Je tiens la caisse d’une librairie de gare, où se côtoient best-sellers et biscuits, magazines et souvenirs, oeuvres littéraires et sandwiches, érotisme et petits accessoires. Cette femme est apparue un jour de semaine en début d’après-midi. La trentaine, cheveux bruns volant sur les épaules, elle portait une robe simple, des chaussures plates et une redingote classique. Elle m’a adressé un lumineux sourire en entrant, et un bonjour sincère, chose assez rare pour que je la suive des yeux. Tirant derrière elle une petite valise, elle s’est directement dirigée vers le rayon des livres, cherchant sûrement de quoi occuper son voyage en train.

Un énième tome de la célèbre série comptant cinquante nuances à la misogynie venait de sortir, et était inévitable. Elle en a pris un dans ses mains sans aucune gêne, l’a feuilleté, en a lu la quatrième de couverture… ai-je voulu voir sur elle ma critique littéraire ? Il m’a semblé qu’elle levait les yeux au ciel en reposant avec mépris l’ouvrage sur la pile fournie de ses semblables. Les sourcils légèrement froncés, elle chercha les tomes précédents, prenant le premier et le reposant, cette fois je n’avais pas rêvé, en soupirant.

Le temps de vendre quelques quotidiens et friandises, je pus à nouveau la regarder. Elle était parfaitement immobile maintenant, et tenait dans ses mains un ouvrage, dont elle lisait le résumé. Elle avait pâli. Elle retourna le livre et contempla la couverture, un titre blanc sur la photo de l’épaule d’une femme, à peine vêtue d’une bretelle de soie noire. Fasciné, j’observais l’inconnue, de plus en plus livide, quand je la vis soudain littéralement glisser vers le sol, s’accrochant d’une main au support des cartes postales, qui s’effondra bruyamment sur elle.

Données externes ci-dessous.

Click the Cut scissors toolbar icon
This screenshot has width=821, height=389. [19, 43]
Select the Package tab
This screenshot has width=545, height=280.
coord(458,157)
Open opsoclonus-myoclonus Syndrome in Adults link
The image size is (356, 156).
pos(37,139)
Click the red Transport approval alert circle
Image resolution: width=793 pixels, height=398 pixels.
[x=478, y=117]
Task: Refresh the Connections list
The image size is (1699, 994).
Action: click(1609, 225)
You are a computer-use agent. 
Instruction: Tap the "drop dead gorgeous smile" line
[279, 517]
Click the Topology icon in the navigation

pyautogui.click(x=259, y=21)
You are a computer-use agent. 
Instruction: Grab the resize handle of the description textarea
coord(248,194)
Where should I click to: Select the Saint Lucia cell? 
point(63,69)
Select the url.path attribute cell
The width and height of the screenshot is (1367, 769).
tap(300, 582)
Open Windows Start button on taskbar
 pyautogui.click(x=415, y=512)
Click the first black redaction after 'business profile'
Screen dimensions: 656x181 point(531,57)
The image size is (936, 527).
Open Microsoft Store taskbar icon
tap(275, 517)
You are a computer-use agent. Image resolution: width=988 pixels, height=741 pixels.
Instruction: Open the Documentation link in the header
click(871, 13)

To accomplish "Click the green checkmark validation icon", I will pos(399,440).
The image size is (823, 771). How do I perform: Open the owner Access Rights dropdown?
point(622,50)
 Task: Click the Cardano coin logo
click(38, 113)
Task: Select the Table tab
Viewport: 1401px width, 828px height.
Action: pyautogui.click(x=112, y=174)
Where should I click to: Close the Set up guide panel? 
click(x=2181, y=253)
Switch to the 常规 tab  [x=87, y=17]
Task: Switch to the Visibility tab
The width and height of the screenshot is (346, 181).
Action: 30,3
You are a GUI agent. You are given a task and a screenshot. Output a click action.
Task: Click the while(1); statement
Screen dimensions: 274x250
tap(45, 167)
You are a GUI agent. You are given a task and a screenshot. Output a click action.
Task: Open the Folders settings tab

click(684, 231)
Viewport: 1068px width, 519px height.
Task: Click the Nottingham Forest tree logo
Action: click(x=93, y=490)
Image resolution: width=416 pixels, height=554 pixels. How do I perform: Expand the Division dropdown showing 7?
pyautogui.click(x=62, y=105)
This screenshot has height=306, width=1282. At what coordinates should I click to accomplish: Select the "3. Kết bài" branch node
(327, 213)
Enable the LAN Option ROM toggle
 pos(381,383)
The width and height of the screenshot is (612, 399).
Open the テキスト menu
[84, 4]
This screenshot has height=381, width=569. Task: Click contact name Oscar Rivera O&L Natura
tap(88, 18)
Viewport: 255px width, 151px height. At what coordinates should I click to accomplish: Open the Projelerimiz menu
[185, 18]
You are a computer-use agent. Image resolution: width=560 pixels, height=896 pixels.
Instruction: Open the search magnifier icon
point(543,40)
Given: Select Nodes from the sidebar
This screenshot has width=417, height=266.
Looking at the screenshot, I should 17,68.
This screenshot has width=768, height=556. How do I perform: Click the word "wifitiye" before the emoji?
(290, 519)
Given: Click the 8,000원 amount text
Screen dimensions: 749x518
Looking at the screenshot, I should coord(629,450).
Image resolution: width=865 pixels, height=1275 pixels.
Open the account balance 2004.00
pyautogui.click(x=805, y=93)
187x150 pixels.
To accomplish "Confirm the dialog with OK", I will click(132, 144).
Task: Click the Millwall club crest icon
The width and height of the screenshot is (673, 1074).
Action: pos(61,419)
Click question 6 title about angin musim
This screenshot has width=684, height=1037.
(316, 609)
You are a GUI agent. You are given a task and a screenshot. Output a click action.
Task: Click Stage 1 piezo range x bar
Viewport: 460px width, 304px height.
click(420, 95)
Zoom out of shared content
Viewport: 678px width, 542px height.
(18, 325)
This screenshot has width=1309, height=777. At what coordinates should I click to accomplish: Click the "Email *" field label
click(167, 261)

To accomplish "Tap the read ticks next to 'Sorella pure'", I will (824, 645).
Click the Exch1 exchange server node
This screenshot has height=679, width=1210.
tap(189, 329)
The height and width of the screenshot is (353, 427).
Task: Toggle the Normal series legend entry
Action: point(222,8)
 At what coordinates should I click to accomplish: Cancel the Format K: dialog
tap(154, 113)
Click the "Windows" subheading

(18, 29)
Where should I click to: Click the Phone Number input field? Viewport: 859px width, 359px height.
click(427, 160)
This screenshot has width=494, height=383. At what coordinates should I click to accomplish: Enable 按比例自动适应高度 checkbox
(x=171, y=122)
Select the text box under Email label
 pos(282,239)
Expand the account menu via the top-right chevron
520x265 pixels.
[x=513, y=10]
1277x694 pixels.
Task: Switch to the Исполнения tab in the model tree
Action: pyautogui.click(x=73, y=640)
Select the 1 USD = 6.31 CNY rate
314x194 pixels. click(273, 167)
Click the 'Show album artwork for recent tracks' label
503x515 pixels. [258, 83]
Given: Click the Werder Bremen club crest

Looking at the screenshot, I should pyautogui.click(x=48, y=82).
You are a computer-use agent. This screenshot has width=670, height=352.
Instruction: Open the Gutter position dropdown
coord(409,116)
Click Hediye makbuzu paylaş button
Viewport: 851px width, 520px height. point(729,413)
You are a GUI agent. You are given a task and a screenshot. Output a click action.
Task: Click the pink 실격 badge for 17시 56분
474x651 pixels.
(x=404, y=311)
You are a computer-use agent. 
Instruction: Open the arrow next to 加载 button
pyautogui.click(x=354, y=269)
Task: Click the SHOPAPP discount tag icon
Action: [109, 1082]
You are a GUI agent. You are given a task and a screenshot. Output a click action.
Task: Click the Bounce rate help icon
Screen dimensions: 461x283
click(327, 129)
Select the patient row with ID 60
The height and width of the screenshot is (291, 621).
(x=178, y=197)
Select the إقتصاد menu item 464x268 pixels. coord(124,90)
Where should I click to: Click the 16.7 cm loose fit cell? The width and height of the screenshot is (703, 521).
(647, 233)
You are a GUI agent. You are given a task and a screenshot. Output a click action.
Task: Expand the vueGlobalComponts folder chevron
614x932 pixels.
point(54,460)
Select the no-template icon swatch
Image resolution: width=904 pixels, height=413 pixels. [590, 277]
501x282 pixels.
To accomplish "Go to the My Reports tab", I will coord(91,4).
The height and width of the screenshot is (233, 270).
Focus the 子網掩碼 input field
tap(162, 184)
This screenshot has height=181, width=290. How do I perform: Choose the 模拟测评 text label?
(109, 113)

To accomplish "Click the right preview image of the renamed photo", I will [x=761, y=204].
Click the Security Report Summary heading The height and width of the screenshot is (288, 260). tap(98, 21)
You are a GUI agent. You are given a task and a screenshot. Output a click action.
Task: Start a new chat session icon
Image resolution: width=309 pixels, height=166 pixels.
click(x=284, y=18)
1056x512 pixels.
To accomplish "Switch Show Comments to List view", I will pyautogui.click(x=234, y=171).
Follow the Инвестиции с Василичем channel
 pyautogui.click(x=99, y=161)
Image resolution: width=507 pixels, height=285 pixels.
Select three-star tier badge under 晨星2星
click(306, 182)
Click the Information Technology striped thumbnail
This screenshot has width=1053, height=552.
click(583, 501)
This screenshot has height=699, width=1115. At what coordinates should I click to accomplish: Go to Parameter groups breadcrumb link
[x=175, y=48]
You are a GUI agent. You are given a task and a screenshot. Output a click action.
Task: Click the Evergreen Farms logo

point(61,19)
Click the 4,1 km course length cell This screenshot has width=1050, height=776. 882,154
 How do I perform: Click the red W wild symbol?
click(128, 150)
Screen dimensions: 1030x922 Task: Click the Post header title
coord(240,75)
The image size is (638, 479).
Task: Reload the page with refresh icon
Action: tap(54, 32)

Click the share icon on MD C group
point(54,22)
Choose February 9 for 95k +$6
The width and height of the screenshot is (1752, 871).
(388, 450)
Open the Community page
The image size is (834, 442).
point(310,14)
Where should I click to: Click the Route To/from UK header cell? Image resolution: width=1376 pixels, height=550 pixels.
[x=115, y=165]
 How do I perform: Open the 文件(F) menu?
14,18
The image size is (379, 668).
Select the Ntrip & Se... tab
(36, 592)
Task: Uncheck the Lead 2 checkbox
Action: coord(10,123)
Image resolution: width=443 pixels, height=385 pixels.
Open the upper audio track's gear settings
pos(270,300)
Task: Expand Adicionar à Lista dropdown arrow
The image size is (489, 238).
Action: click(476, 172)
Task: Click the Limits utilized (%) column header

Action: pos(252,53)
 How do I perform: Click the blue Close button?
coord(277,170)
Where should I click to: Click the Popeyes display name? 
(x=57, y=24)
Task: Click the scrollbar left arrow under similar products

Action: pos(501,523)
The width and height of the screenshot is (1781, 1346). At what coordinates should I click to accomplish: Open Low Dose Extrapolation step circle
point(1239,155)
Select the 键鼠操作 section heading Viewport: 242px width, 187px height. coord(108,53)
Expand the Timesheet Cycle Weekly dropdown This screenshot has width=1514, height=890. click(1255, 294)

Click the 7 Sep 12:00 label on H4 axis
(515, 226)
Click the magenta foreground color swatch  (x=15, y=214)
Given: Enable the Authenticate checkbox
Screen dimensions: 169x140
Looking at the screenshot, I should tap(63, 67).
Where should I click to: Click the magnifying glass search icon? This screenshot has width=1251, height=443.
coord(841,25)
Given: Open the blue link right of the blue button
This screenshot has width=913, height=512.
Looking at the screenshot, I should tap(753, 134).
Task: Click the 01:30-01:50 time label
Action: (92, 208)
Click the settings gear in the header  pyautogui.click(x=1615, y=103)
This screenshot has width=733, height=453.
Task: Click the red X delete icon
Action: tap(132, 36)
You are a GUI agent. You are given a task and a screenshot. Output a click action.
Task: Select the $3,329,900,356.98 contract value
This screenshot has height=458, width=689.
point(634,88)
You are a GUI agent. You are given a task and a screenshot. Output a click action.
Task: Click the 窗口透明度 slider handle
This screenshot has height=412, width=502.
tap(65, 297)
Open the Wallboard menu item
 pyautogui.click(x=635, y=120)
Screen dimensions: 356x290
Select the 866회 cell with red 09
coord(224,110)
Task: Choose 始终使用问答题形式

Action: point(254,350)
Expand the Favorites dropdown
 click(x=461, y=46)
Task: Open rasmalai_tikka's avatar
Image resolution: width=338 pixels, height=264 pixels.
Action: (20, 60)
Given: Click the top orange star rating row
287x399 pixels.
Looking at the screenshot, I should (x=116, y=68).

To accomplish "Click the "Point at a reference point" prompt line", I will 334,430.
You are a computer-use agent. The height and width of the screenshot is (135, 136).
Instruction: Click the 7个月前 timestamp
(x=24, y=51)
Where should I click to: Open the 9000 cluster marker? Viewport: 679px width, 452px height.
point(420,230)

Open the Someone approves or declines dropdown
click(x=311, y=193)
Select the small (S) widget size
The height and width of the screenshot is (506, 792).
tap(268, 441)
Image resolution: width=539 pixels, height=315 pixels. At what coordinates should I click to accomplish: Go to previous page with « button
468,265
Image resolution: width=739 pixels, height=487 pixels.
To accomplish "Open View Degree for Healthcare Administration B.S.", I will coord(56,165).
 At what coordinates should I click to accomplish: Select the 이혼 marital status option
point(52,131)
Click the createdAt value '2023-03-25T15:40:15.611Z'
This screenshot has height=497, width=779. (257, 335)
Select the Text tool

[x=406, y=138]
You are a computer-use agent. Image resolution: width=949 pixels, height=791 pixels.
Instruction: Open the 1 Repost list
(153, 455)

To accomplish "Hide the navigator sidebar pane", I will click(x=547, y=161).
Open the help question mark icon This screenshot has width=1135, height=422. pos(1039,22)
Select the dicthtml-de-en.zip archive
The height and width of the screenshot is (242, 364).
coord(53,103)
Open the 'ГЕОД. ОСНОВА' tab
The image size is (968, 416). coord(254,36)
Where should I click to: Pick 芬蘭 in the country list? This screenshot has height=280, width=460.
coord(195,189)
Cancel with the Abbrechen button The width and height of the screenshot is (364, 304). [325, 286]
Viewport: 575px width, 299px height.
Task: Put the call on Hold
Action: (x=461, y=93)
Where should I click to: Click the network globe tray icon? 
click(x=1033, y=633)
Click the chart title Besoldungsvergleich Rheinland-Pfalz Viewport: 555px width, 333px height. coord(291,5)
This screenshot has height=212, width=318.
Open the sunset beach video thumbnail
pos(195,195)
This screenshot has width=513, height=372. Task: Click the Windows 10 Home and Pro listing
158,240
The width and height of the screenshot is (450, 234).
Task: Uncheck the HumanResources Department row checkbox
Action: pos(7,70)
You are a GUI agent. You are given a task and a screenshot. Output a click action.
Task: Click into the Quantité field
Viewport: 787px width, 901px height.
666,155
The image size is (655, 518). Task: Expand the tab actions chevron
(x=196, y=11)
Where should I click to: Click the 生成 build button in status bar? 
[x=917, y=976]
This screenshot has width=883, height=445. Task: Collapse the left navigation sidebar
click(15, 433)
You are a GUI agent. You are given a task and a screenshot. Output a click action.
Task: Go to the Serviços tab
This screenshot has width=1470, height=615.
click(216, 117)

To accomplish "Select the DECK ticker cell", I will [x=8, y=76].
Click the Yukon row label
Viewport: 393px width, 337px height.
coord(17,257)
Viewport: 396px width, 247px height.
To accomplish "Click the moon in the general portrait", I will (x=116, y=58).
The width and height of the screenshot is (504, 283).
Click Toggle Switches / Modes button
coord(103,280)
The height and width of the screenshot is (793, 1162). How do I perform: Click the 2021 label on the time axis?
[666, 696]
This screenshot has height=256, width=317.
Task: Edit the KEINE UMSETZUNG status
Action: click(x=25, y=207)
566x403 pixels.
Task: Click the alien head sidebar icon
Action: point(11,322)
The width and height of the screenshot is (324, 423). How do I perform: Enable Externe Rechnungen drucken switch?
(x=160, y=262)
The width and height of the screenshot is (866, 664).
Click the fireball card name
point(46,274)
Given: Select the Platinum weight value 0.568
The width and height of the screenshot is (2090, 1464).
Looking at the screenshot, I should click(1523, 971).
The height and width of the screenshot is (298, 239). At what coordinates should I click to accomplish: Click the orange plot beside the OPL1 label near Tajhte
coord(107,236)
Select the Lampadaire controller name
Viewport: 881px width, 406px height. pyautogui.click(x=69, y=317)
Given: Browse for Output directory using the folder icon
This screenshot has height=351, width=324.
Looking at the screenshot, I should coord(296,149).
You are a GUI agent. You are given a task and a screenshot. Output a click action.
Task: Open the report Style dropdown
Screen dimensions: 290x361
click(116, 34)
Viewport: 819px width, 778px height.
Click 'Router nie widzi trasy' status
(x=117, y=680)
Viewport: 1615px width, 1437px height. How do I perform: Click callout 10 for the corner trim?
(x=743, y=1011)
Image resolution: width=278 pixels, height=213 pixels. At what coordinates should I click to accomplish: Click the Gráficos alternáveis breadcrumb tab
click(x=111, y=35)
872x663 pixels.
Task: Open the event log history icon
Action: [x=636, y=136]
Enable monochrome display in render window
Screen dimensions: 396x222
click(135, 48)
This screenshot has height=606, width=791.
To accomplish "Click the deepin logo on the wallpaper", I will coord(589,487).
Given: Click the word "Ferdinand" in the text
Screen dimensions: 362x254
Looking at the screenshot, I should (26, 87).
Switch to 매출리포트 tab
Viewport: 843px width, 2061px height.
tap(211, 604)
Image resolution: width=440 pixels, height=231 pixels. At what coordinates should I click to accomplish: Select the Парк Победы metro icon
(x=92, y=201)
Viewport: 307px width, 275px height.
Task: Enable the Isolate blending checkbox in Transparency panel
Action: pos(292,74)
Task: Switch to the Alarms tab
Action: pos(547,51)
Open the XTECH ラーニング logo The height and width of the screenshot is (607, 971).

J’accouru, la soutenant, l’aidant à se relever. Blême, elle balbutiait des excuses, je l’assurais que rien d’autre ne comptait qu’elle, faisait-elle un malaise ? Comment pouvais-je l’aider ? Peut-être un verre d’eau ?

– Merci, monsieur, vous êtes gentil, et je suis si confuse !

Elle m’aida à ramasser les cartes et refusa toute aide. Extrêmement gênée par les regards des clients voyageurs, elle hâta son départ, et régla ses achats : le livre qu’elle serrait toujours dans sa main et une petite bouteille d’eau. Puis, le regard éperdu, elle murmura pour moi : « Je m’appelle Marie ».

Elle fut longue, l’après-midi, avant que je puisse saisir un exemplaire du roman qui avait fait choir la femme en pleine gare.

C’était une nouveauté, mais en petit tirage. Je me souvins avoir noté une originalité en le mettant en rayon quelques jours auparavant : il était édité par une maison locale, pour le rayon érotisme, que cette édition ne fréquentait jamais.

Le résumé annonçait l’histoire de deux amants sur fond de Pyrénées se jetant dans la mer. Une histoire charnelle, de corps joyeux, de rires et de jeux. Un amour impossible, celui d’un homme et d’une femme du Sud, jouissant dans notre ville. De l’érotisme local, donc, un nouveau genre !

Je feuilletais, curieux… C’était bien écrit, d’un style simple et souvent poétique. Le narrateur évoquait sa liaison brûlante avec une femme sans limite, et pourtant très fragile. Rien n’était omis de leurs folles étreintes, et la pudeur du texte ne se portait que sur les sentiments. Il racontait tout, cet homme, tout du corps de cette amante qu’il n’épousa pas, contrairement au Grey épousant sa victime.

L’héroïne était brune et s’appelait Marie.